Thursday, April 18, 2024
Album Review: Rabbit - Halo of Flies
It's genuinely a mark of quality that a band can shift their aesthetic modus operandi between releases and still end up sounding like the same band. In the same way that a stone in a river, surrounded by fresh, flowing water, remains unmoved... or how when you look in the mirror, day after day, it's still you, despite everything. NYC's Rabbit is one of those groups that remains remarkably consistent, despite their restless transformations between releases. Their demo had a crusty Swedish death-thrash feel, while their second EP, Bardo, is such a forcefully streamlined and vicious specimen of melo-death menace that it threatens to tear a whole through reality itself. But for my bottom dollar, their best release so far is their first EP, Halo of Flies.
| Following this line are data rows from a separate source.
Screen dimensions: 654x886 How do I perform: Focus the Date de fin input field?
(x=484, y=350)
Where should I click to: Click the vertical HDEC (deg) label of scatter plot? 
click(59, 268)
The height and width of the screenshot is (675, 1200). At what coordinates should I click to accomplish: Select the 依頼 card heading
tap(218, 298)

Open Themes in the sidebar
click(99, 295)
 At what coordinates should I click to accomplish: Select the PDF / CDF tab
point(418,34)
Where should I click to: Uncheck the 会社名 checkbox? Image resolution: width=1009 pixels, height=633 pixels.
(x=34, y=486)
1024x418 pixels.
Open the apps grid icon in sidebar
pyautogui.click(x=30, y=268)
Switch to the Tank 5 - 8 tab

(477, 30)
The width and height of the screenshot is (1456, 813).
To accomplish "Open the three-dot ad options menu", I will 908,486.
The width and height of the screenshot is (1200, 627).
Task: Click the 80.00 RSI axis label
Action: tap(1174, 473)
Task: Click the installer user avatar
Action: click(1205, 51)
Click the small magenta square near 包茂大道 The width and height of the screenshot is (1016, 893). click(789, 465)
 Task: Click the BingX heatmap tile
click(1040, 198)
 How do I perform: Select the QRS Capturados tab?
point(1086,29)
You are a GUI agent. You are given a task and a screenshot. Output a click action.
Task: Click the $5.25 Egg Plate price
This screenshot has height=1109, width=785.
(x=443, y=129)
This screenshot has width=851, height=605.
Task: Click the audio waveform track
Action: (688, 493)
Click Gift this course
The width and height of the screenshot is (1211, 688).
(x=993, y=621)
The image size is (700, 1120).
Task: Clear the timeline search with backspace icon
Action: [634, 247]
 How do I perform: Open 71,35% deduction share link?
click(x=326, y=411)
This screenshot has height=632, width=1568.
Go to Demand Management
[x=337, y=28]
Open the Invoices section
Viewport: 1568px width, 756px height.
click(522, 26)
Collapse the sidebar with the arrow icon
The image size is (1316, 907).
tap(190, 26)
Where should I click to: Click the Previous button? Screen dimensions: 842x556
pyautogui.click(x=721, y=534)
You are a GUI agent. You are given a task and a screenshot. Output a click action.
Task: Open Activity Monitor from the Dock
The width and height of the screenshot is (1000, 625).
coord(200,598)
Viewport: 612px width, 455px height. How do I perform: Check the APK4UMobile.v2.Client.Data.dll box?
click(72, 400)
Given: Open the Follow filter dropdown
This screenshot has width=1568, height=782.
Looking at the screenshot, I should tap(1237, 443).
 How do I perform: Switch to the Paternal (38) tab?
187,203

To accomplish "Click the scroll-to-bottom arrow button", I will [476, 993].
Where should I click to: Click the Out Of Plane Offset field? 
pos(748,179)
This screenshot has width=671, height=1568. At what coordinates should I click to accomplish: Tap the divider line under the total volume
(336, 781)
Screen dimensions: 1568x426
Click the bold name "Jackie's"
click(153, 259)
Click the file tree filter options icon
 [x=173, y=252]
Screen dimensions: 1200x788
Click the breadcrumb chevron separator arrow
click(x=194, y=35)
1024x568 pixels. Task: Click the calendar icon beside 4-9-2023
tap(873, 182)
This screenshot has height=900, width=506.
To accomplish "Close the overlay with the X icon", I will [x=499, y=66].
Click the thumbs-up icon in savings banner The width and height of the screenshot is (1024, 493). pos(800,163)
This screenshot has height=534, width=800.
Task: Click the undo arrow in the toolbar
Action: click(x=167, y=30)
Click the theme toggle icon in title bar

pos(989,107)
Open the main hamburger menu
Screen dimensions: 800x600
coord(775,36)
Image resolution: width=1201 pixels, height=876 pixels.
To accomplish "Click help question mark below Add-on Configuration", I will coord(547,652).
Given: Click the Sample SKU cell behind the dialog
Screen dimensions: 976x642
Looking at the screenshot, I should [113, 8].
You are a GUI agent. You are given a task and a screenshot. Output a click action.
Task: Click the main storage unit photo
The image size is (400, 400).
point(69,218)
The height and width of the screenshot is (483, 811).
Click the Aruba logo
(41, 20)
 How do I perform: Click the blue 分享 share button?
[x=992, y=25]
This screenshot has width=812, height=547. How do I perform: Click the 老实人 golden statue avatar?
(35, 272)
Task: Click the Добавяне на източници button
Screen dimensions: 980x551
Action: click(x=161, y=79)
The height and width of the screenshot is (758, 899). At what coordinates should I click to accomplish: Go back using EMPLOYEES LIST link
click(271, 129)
While still very much steeped in a raging conflagration of crust and death metal, there is more of an emphasis on atmosphere, with the band taking the time to stew on some incredibly bleak and turgid grooves while nurturing a fuming aura of deathly psychedelia and psycho-tap shoegaze. It sounds like you are glimpsing someone's mind eat itself while they're in the nth hour of a violent narcotic binge. An unapologetically apocalyptic record that chases a bleeding white hare down a deadman's windpipe to plunge in slow motion into a frozen lake of psycho-reactive bile that's had all the empathy flushed out of it. Like a promise to a dead god in a dying world. Like a rotten egg, pulsating in a chicken's coup, with a red-eyed serpent writhing inside. Halo of Flies is as potent as it is profane.